**Short task:** Can you rewrite the records below as a numbered list, from the line with "Open syahrilrazak's profile avatar" through the end of the records, leaving out any blank lines?

**Dataset excerpts:**
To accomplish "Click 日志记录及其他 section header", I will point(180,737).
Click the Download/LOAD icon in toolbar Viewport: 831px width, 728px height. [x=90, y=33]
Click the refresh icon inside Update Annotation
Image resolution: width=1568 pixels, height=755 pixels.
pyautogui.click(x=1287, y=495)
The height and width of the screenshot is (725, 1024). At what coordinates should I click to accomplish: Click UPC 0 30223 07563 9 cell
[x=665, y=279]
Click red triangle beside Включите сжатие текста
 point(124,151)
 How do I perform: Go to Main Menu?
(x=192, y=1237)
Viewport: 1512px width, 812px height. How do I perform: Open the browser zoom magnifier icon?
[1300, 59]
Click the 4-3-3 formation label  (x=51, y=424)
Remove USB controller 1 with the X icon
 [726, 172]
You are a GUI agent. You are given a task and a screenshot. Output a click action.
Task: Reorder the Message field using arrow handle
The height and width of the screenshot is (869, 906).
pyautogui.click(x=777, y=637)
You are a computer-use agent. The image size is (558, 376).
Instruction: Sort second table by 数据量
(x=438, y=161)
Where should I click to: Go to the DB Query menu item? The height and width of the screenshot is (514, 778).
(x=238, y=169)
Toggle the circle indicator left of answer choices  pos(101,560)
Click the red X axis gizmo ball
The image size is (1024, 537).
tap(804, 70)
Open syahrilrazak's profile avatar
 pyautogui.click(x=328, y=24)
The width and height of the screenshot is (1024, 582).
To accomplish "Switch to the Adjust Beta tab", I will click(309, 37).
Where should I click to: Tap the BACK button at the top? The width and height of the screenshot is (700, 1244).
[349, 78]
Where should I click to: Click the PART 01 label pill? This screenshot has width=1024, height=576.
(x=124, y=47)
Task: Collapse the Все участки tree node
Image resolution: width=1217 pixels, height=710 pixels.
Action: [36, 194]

**Written response:**
1. Open syahrilrazak's profile avatar
2.  pyautogui.click(x=328, y=24)
3. The width and height of the screenshot is (1024, 582).
4. To accomplish "Switch to the Adjust Beta tab", I will click(309, 37).
5. Where should I click to: Tap the BACK button at the top? The width and height of the screenshot is (700, 1244).
6. [349, 78]
7. Where should I click to: Click the PART 01 label pill? This screenshot has width=1024, height=576.
8. (x=124, y=47)
9. Task: Collapse the Все участки tree node
10. Image resolution: width=1217 pixels, height=710 pixels.
11. Action: [36, 194]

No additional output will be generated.